Vince Gill chronology
| When I Call Your Name (1989) | Pocket Full of Gold (1991) | I Still Believe in You (1992) |

Singles from Pocket Full of Gold
- "Pocket Full of Gold" Released: January 1991; "Liza Jane" Released: June 3, 1991; "Look at Us" Released: September 16, 1991; "Take Your Memory with You" Released: January 27, 1992;

= Pocket Full of Gold =

Pocket Full of Gold is the fourth studio album from American country music artist, Vince Gill. It was released in 1991 on MCA Nashville.

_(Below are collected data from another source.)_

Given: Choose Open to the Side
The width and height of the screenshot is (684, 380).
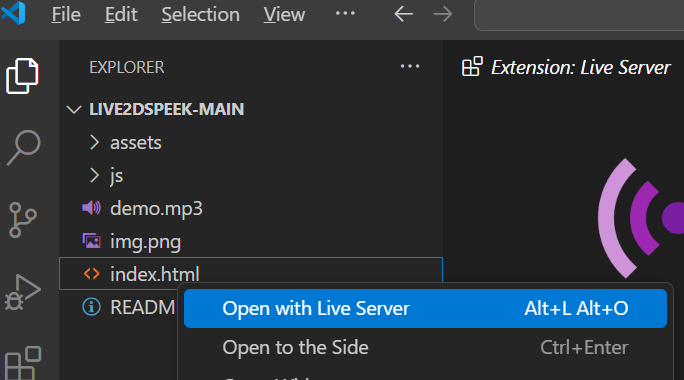Looking at the screenshot, I should coord(425,348).
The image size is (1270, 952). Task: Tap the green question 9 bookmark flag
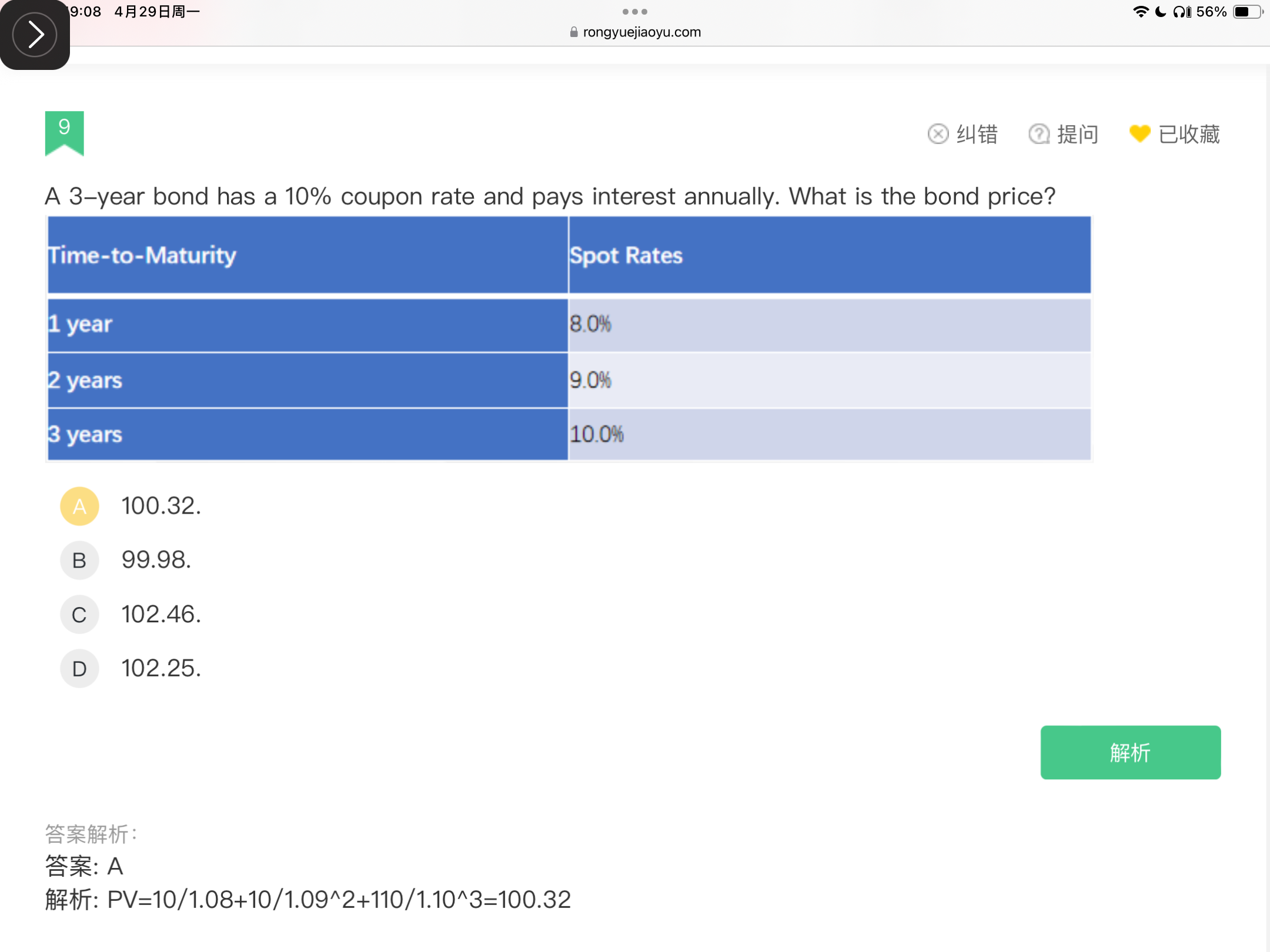64,133
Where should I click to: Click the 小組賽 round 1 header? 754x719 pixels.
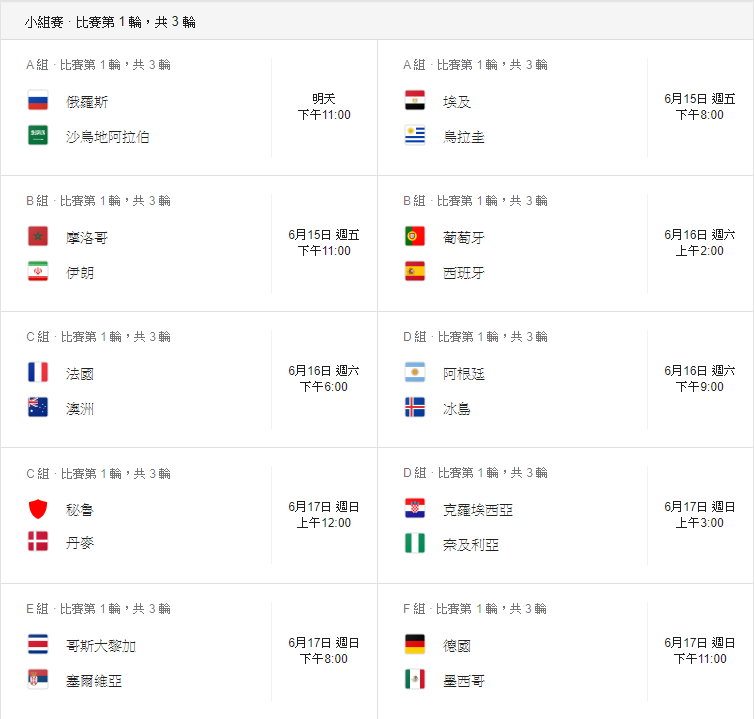click(110, 21)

It features the singles "Pocket Full of Gold," "Liza Jane," "Look at Us" and "Take Your Memory with You."

Professional ratings
Review scores
| Source | Rating |
| AllMusic | link |
| Calgary Herald | B |
| Chicago Tribune | link |
| Entertainment Weekly | B− link |
| Orlando Sentinel | Star |

==Track listing==

| No. | Title | Writer(s) | Length |
|---|---|---|---|
| 1. | "I Quit" | Vince Gill; Max D. Barnes; | 2:30 |
| 2. | "Look at Us" | Gill; Barnes; | 3:59 |
| 3. | "Take Your Memory with You" | Gill | 2:34 |
| 4. | "Pocket Full of Gold" | Gill; Brian Allsmiller; | 4:04 |
| 5. | "The Strings That Tie You Down" | Gill; Barnes; | 3:39 |
| 6. | "Liza Jane" | Gill; Reed Nielsen; | 2:53 |
| 7. | "If I Didn't Have You in My World" | Gill; Jim Weatherly; | 3:52 |
| 8. | "A Little Left Over" | Gill | 2:06 |
| 9. | "What's a Man to Do" | T.J. Knight; Curtis Wright; | 3:11 |
| 10. | "Sparkle" | Jim Lauderdale; John Leventhal; | 3:16 |
| Total length: |  |  | 32:04 |

== Production ==
- Tony Brown – producer
- John Guess – recording, overdub recording, mixing
- Marty Williams – overdub recording, second engineer
- Milan Bogdan – digital editing
- Glenn Meadows – mastering
- Jessie Noble – project coordinator
- Katherine DeVault – art direction, design
- Jim "Señor" McGuire – photography
- Larry Fitzgerald at Fitzgerald Hartley Co. – management

== Personnel ==
As listed in the liner notes.
- Vince Gill – lead vocals, electric guitar (1, 3, 5, 6, 8, 9), backing vocals (2, 4, 5, 7–9)
- Barry Beckett – acoustic piano (1, 2, 4, 6, 9)
- Hargus "Pig" Robbins – acoustic piano (2, 3, 5, 7)
- Pete Wasner – keyboards (4–7, 9, 10)
- Mac McAnally – acoustic guitar
- Billy Joe Walker Jr. – electric guitar (1, 2, 4, 6, 9)
- Larry Byrom – electric guitar (3, 5, 7, 10)
- Richard Bennett – electric guitar (10)
- John Hughey – steel guitar (1–5, 7–9)
- Willie Weeks – bass (1, 2, 4, 6, 9)
- Michael Rhodes – bass (3, 5, 7, 8, 10)
- Eddie Bayers – drums (1, 2, 4, 6, 9)
- Larrie Londin – drums (3, 5, 7, 8, 10)
- Andrea Zonn – fiddle (1–3, 5–8, 10), backing vocals (2, 5, 7)
- Herb Pedersen – backing vocals (1, 3, 10)
- Patty Loveless – backing vocals (4)
- Billy Thomas – backing vocals (6, 9)
- Tony King – backing vocals (8)

==Charts==

===Weekly charts===

| Chart (1991) | Peak position |
|---|---|
| US Billboard 200 | 37 |
| US Top Country Albums (Billboard) | 5 |

===Year-end charts===

| Chart (1991) | Position |
|---|---|
| US Top Country Albums (Billboard) | 26 |

==Certifications==

| Region | Certification | Certified units/sales |
| United States (RIAA) | 2× Platinum | 2,000,000^{^} |
^{^} Shipments figures based on certification alone.